After complaining to caterers Delaware North, West Ham were told no reductions could be made without the stadium owners’ permission.
The club have threatened legal action if such a change was not made in time for their Uefa Conference League game against Viborg on August 18.
West Ham declined to comment but Telegraph Sport has been told they were confident on Thursday that the matter would be quickly resolved.
Anger over beer prices at the London Stadium erupted on social media after their defeat to City on Sunday, including accusations supporters were being held to ransom during a cost-of-living crisis.
I know West Ham United themselves do not control the food/drink outlets within the London Stadium…
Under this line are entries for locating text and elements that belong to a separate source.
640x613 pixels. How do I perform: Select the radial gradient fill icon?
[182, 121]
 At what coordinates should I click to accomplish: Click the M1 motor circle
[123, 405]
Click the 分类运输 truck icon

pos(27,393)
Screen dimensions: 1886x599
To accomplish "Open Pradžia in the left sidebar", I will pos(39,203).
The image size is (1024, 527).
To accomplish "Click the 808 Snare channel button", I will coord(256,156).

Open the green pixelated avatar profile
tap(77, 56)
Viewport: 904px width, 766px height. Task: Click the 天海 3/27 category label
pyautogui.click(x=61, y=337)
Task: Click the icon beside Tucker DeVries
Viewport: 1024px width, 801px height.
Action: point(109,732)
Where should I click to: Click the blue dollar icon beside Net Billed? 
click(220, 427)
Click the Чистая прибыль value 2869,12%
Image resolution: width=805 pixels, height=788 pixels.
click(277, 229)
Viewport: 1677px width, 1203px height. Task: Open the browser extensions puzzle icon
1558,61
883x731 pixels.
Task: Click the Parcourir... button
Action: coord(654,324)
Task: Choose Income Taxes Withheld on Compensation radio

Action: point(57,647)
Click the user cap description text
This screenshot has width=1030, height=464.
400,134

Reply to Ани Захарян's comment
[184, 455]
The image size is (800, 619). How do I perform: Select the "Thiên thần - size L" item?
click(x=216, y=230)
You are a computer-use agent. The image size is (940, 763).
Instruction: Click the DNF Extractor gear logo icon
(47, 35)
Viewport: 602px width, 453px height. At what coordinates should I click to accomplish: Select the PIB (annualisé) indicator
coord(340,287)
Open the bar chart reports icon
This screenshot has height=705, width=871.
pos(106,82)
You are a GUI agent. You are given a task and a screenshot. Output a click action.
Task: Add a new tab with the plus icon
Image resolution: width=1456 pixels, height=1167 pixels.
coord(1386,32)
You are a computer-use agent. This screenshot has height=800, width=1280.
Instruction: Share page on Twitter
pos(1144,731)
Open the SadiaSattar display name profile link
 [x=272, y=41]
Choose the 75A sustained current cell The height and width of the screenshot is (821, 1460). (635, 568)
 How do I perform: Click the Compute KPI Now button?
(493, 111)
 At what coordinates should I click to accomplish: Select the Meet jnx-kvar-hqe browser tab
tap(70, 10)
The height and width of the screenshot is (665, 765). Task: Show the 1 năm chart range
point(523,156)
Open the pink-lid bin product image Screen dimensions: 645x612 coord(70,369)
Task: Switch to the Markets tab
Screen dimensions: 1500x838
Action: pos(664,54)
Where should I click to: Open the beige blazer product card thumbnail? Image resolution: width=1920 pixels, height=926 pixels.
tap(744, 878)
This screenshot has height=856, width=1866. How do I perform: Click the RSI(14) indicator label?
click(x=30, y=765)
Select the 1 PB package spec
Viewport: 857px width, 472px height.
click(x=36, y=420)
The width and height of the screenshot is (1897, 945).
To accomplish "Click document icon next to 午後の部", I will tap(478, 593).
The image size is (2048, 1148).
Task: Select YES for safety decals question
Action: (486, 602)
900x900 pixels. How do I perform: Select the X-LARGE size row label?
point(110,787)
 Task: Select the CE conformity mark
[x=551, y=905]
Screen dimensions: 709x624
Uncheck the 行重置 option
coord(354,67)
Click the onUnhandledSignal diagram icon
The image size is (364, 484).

But surely the club can step in or take control because these prices are ridiculous.
Bottle of Coke £4.50
ZERO% Beer £6.20
1/2 a Pint £3.85
Absolutely disgusting. @davidgold pic.twitter.com/dzVLlFTz6Z
— James (@JameswhufcJones) August 7, 2022
Photographs of the refreshments menu at the ground showed Moretti and Heineken on draught for £7.60, with a bottle of Coca-Cola priced at £4.50.
The row over beer prices is the latest in a long line of public spats between West Ham and their landlords since the club became the stadium’s anchor tenants almost a decade ago in what critics branded ‘The Deal of the Century’.
The London Legacy Corporation said: “We do not agree with reports that there has been a breach in the concession agreement and had shared the pricing with the club before the start of the season, but we are reviewing the prices with our catering suppliers and continue to liaise with the club concerning any changes.”